### [Dataset extract]
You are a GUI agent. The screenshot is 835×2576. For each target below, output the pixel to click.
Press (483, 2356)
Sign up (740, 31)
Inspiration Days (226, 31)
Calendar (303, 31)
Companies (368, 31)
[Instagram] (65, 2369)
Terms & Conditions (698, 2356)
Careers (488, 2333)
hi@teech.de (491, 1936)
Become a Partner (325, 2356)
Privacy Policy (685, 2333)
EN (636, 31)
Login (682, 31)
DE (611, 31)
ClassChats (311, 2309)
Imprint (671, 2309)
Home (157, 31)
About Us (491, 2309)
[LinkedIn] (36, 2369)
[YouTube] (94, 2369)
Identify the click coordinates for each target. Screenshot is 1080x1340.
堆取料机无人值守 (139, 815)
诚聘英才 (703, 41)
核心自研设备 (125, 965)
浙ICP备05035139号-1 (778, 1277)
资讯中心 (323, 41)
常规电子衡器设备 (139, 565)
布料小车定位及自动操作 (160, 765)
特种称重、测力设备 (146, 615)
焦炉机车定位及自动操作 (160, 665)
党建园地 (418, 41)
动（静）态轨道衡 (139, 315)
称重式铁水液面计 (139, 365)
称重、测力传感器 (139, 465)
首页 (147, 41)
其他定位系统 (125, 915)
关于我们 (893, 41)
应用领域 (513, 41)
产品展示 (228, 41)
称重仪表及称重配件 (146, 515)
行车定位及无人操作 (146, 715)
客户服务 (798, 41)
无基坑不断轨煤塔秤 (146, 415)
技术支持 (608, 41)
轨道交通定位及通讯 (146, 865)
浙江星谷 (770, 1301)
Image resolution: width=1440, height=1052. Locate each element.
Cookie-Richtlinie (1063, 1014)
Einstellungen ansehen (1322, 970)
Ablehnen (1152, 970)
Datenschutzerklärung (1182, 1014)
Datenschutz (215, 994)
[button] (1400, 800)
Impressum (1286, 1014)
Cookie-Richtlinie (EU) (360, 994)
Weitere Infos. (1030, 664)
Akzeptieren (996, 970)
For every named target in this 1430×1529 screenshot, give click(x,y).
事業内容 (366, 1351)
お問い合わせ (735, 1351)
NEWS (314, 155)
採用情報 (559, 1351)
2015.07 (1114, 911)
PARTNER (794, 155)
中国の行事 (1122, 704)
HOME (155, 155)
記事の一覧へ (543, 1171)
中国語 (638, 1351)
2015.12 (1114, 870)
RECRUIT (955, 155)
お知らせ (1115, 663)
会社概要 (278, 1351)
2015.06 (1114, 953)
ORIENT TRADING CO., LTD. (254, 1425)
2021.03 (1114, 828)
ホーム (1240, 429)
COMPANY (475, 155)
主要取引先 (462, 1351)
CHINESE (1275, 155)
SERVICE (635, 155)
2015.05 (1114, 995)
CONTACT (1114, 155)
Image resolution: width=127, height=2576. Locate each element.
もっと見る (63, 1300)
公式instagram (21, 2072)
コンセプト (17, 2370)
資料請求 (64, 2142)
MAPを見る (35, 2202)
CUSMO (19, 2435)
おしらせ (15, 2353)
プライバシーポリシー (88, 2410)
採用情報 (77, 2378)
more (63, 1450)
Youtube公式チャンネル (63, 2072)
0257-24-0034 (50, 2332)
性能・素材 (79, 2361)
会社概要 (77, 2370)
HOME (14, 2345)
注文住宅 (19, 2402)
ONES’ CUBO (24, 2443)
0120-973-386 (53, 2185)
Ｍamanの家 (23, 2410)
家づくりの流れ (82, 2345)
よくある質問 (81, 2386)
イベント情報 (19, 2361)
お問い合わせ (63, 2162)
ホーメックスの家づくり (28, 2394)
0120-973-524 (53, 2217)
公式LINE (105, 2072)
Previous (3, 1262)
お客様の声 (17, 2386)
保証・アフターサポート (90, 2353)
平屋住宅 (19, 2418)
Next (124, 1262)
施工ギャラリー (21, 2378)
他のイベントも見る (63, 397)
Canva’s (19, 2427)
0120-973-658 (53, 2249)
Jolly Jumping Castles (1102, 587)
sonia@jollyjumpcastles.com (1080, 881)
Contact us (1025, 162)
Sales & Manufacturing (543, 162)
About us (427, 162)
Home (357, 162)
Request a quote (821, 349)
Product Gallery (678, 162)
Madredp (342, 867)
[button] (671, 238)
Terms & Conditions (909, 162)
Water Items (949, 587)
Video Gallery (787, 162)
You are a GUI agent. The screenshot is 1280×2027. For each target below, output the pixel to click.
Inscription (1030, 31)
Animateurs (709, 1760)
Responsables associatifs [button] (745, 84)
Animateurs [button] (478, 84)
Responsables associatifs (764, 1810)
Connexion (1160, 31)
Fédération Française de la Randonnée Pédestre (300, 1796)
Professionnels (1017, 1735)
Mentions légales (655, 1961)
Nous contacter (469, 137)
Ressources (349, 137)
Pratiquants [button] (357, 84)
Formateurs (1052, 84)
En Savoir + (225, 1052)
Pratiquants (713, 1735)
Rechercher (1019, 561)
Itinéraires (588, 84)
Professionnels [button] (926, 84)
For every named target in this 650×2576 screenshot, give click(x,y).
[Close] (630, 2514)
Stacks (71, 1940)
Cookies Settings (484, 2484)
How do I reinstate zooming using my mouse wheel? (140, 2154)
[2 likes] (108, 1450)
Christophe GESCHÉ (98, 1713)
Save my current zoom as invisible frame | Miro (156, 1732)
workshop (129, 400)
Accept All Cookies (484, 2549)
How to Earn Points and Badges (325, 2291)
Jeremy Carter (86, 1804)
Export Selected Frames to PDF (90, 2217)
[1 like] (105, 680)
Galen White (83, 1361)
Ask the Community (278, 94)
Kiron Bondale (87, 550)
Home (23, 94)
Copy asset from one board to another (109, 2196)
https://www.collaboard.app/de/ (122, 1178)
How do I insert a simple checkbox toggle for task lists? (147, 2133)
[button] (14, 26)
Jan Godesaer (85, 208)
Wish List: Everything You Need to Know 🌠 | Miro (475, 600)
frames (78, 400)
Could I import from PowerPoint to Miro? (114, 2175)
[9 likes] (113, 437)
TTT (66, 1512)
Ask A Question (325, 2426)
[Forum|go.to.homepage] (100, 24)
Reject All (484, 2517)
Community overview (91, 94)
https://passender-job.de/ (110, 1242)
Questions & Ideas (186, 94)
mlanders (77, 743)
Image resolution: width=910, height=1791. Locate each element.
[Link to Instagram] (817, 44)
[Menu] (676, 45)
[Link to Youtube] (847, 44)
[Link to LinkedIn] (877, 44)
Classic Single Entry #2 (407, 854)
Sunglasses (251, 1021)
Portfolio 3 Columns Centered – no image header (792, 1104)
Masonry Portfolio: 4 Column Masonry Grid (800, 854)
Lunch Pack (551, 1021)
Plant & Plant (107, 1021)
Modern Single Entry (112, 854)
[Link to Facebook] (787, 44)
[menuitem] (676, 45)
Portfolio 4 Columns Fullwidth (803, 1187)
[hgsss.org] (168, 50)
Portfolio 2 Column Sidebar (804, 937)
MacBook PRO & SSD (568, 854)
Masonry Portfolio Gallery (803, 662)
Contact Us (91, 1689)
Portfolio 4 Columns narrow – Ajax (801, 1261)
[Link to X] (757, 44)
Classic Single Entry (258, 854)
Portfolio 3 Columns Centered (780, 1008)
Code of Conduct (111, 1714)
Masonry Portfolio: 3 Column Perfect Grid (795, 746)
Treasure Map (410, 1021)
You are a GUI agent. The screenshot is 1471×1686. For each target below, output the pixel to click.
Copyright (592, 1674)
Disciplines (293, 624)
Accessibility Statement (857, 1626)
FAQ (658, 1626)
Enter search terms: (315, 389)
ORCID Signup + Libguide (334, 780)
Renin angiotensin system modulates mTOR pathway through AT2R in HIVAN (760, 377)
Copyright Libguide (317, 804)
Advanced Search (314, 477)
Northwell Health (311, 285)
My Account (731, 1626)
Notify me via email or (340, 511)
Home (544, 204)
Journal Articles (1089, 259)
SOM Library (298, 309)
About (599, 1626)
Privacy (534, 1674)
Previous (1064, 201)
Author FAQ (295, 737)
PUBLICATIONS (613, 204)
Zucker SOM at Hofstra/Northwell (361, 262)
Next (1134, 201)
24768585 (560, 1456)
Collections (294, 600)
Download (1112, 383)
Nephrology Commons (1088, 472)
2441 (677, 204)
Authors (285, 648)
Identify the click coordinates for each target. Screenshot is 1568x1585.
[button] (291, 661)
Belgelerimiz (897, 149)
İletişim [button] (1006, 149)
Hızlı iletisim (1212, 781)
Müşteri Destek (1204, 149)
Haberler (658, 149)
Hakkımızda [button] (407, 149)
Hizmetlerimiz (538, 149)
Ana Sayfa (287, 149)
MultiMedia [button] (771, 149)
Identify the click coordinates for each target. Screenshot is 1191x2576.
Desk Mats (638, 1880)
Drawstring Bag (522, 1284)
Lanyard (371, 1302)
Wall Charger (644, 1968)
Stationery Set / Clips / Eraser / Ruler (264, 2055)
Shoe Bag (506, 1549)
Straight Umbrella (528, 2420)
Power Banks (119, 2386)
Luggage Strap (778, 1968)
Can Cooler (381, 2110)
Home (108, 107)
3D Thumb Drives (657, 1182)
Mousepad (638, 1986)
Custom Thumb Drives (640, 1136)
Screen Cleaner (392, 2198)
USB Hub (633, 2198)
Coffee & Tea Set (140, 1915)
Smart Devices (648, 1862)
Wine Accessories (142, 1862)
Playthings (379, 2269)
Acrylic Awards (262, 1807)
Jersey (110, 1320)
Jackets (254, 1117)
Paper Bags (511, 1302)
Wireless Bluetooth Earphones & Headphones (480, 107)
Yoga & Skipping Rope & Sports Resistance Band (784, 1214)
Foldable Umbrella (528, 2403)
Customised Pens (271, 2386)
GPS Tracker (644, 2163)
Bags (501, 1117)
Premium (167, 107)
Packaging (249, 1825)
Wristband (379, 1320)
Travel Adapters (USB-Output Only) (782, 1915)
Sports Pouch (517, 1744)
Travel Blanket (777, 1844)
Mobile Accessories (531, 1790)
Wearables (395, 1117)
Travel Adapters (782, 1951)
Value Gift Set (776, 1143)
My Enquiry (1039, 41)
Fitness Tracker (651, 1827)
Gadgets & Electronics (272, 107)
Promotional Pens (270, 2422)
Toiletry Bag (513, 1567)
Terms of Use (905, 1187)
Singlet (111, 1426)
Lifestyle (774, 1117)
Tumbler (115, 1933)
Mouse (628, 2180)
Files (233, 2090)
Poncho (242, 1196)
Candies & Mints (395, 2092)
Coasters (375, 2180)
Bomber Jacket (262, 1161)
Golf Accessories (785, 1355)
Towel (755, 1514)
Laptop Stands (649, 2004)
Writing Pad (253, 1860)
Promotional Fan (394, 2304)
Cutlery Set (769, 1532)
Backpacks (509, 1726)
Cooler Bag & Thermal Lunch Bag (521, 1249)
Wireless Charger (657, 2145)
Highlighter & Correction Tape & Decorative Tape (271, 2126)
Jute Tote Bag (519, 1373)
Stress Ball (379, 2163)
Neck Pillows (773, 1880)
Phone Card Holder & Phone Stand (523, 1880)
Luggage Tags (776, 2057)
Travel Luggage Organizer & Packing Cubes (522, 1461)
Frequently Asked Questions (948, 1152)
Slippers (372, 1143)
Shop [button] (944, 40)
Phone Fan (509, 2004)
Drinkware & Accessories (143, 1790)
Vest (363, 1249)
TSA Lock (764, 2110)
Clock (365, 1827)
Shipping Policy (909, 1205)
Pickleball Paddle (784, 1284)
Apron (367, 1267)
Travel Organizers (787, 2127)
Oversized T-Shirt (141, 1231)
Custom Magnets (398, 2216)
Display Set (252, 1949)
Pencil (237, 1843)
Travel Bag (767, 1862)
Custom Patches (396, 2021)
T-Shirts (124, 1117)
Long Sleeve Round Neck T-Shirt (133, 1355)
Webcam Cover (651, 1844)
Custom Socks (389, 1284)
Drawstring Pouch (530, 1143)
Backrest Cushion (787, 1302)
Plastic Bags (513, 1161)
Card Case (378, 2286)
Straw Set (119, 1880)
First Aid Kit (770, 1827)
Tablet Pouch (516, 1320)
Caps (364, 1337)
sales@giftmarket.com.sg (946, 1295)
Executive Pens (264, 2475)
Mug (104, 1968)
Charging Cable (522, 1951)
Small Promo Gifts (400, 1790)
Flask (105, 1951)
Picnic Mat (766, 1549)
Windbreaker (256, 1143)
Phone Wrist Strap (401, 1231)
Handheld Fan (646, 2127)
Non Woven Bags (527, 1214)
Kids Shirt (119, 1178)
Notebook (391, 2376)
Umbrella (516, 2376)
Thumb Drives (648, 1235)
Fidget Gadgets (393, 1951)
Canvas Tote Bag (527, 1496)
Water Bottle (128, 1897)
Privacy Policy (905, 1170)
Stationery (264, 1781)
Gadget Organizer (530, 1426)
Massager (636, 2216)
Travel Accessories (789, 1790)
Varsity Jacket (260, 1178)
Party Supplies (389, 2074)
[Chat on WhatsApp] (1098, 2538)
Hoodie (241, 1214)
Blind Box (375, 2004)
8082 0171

### [Aim of the exercise]
Please rewrite the records from the line with "Itinéraires (588, 84)" to the line with "Christophe GESCHÉ (98, 1713)", adding 24 to each coordinate value and leaving everything else in those lines as it is.

### [Solution below]
Itinéraires (612, 108)
Professionnels [button] (950, 108)
For every named target in this 650×2576 screenshot, give click(x,y).
[Close] (654, 2538)
Stacks (95, 1964)
Cookies Settings (508, 2508)
How do I reinstate zooming using my mouse wheel? (164, 2178)
[2 likes] (132, 1474)
Christophe GESCHÉ (122, 1737)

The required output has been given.